## Problem to solve
Repeat exactly the lines of the entries below from the one with "You are a computer-use agent. Image" through the one with "Click the Adoll-3", both ends included, and nothing else.

----- Given records -----

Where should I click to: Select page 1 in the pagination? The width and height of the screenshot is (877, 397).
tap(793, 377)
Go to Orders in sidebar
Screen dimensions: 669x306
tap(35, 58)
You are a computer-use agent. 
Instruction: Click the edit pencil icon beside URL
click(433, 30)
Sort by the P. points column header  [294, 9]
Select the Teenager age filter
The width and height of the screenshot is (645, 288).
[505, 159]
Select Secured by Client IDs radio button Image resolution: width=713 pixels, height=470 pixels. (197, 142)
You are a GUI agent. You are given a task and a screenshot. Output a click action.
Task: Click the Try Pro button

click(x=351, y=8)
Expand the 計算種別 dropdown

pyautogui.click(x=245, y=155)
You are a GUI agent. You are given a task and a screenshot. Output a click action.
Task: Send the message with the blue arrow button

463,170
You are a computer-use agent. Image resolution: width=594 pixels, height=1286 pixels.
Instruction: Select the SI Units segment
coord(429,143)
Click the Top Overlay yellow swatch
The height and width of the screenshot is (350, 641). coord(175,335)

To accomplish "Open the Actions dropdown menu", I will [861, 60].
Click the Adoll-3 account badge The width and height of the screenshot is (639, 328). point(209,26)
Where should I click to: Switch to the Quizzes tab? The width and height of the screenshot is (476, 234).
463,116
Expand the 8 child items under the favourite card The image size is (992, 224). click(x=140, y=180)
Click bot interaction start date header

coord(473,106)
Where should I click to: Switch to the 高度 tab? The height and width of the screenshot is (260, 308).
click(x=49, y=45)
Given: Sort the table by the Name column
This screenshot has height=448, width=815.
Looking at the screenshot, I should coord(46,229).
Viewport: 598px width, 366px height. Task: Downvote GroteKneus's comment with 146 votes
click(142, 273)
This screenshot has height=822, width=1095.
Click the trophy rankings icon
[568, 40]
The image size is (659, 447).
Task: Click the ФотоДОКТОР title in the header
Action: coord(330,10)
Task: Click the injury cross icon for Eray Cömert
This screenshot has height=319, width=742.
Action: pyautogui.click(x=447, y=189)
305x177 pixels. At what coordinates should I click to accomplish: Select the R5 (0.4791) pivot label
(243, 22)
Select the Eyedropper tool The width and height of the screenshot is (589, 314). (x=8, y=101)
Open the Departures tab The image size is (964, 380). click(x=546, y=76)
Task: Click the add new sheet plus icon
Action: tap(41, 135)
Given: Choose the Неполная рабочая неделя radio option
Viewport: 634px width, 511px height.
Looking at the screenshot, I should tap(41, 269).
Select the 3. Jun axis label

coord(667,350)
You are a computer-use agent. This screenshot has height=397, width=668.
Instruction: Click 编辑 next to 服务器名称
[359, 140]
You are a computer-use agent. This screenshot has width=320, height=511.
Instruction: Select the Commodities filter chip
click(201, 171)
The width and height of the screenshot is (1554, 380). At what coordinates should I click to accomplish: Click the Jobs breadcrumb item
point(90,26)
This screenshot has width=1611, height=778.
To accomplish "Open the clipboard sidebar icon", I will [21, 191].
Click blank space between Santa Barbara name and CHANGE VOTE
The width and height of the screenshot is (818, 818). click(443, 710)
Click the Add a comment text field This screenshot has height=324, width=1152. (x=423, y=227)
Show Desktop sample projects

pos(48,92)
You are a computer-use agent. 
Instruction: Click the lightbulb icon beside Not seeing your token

-----

## Reply to the task
You are a computer-use agent. Image resolution: width=594 pixels, height=1286 pixels.
Instruction: Select the SI Units segment
coord(429,143)
Click the Top Overlay yellow swatch
The height and width of the screenshot is (350, 641). coord(175,335)

To accomplish "Open the Actions dropdown menu", I will [861, 60].
Click the Adoll-3 account badge The width and height of the screenshot is (639, 328). point(209,26)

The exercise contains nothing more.